» **BRIEF**: Here is a block of records. Copy every line in it that includes "computer".

» **DATA PROVIDED**:
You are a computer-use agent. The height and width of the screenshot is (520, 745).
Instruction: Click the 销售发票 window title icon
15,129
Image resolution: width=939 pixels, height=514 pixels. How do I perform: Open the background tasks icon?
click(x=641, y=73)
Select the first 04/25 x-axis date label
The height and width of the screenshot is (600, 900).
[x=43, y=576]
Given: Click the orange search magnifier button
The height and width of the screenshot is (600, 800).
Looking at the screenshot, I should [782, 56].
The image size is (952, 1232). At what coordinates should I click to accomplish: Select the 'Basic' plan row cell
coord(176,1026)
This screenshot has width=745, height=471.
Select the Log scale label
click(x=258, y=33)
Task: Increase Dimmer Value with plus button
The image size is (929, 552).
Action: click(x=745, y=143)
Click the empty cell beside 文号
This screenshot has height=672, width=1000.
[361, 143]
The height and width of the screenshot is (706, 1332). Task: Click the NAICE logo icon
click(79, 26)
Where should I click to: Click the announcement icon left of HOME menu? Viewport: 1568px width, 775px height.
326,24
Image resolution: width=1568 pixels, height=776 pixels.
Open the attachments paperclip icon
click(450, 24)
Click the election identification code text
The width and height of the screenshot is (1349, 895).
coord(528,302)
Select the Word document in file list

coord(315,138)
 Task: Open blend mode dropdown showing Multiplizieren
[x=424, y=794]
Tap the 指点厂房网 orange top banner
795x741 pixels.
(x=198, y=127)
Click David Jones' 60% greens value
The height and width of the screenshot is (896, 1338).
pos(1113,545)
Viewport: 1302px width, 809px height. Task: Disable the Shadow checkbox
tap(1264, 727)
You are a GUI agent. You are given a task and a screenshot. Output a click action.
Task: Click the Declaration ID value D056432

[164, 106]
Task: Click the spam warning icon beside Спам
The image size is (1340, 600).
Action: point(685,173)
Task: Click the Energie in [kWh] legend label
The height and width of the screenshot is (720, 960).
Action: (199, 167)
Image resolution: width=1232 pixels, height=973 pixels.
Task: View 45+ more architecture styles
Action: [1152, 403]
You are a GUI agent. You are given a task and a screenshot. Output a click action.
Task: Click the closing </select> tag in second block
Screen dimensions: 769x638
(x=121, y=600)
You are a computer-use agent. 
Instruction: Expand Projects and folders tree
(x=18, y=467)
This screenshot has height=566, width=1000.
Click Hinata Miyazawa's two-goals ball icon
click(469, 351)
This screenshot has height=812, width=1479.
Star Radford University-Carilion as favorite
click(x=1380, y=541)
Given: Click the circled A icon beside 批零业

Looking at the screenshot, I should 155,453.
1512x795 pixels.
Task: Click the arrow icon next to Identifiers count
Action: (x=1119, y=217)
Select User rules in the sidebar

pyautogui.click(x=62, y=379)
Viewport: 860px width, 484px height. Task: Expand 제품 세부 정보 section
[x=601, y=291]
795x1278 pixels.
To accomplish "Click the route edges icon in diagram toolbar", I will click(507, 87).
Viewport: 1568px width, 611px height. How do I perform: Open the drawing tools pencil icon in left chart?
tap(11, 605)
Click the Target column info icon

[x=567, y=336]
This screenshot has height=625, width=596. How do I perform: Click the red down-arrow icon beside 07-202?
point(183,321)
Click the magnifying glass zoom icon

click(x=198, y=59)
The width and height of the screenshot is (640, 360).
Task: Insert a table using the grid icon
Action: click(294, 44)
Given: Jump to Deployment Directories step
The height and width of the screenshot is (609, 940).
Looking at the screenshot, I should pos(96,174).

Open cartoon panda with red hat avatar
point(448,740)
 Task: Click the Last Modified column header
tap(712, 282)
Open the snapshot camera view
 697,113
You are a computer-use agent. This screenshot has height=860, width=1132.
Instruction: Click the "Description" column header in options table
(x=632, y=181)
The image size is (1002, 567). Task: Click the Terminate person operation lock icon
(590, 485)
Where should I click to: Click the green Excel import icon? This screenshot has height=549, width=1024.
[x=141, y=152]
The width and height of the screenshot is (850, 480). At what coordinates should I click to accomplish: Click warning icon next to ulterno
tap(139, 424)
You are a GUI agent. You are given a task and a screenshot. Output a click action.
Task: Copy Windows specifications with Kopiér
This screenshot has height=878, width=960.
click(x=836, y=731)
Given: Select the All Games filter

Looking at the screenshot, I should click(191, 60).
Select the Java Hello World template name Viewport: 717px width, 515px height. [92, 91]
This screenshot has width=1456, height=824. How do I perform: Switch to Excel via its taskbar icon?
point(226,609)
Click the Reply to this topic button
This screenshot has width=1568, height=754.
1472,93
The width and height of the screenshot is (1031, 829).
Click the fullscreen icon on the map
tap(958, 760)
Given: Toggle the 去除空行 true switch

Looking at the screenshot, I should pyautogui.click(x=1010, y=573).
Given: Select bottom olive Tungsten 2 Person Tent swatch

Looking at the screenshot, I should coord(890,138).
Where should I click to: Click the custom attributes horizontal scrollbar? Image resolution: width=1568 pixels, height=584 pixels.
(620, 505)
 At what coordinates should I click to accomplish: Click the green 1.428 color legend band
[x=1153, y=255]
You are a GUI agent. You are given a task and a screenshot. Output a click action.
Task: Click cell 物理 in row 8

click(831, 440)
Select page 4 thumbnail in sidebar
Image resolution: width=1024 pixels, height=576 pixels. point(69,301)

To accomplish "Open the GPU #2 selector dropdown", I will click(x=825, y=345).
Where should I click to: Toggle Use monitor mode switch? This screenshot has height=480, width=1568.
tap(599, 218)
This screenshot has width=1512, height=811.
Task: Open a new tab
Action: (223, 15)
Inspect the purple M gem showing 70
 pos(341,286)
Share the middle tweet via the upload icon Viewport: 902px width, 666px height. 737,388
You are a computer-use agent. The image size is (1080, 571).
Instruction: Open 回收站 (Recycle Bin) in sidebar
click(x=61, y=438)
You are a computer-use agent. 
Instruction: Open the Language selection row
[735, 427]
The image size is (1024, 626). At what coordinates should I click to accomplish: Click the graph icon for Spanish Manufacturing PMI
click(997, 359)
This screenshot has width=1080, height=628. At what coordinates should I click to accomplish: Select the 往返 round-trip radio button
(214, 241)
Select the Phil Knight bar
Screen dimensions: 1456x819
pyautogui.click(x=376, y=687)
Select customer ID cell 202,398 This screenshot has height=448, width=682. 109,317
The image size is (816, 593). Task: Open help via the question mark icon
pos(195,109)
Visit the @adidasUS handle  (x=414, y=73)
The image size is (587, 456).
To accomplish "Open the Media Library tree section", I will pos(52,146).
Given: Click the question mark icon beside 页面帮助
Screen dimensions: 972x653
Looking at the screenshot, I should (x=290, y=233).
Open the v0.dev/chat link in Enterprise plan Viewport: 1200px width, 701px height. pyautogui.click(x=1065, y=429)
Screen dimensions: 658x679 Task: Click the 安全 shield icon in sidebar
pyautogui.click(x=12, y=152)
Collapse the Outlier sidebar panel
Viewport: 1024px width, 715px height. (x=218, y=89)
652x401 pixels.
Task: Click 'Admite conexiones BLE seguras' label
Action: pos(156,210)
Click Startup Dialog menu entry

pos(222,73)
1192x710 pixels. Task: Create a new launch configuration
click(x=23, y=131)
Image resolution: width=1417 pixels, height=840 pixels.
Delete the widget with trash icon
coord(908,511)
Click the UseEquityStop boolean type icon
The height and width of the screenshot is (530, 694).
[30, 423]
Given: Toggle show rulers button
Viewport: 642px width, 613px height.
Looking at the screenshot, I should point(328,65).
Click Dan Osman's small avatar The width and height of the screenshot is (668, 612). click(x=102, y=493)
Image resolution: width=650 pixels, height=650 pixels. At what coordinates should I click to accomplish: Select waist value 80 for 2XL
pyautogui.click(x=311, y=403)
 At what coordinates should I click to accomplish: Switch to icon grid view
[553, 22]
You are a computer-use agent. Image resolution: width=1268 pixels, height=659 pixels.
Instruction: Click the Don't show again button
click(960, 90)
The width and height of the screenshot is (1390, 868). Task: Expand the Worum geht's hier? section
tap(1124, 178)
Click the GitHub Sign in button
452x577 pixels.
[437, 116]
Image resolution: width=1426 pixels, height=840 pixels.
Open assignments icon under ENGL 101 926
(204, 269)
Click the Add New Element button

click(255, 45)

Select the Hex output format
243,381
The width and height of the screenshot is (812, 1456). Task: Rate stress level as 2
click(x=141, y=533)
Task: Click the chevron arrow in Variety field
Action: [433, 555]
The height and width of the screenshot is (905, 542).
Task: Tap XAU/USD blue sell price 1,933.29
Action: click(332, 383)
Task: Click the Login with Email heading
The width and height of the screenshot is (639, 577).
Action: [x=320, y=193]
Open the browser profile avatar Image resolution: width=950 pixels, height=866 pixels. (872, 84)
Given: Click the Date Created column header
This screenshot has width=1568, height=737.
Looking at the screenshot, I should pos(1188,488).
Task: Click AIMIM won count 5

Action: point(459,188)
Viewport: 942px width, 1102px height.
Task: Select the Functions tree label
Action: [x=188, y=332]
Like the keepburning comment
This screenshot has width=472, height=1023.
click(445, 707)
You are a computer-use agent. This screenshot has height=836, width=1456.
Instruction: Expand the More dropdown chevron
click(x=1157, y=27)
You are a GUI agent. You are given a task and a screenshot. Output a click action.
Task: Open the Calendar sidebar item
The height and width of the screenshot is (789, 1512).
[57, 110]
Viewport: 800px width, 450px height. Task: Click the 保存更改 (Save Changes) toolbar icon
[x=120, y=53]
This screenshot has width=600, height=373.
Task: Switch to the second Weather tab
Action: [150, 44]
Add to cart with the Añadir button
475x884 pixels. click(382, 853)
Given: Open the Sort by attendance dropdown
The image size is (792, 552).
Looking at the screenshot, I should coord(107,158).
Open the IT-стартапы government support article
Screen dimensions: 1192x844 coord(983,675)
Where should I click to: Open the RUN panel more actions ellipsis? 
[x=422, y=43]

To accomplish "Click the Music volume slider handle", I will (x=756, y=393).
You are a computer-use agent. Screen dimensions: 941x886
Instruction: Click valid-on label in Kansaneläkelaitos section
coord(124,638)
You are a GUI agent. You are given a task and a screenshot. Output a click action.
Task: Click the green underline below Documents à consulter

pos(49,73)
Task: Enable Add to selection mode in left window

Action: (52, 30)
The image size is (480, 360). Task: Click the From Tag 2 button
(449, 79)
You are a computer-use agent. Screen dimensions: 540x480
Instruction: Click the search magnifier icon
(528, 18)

» **YOUR SOLUTION**:
You are a computer-use agent. The height and width of the screenshot is (520, 745).
You are a computer-use agent. 
You are a computer-use agent. This screenshot has height=860, width=1132.
You are a computer-use agent. The image size is (1080, 571).
You are a computer-use agent. 
You are a computer-use agent. Image resolution: width=1268 pixels, height=659 pixels.
You are a computer-use agent. This screenshot has height=836, width=1456.
You are a computer-use agent. Screen dimensions: 941x886
You are a computer-use agent. Screen dimensions: 540x480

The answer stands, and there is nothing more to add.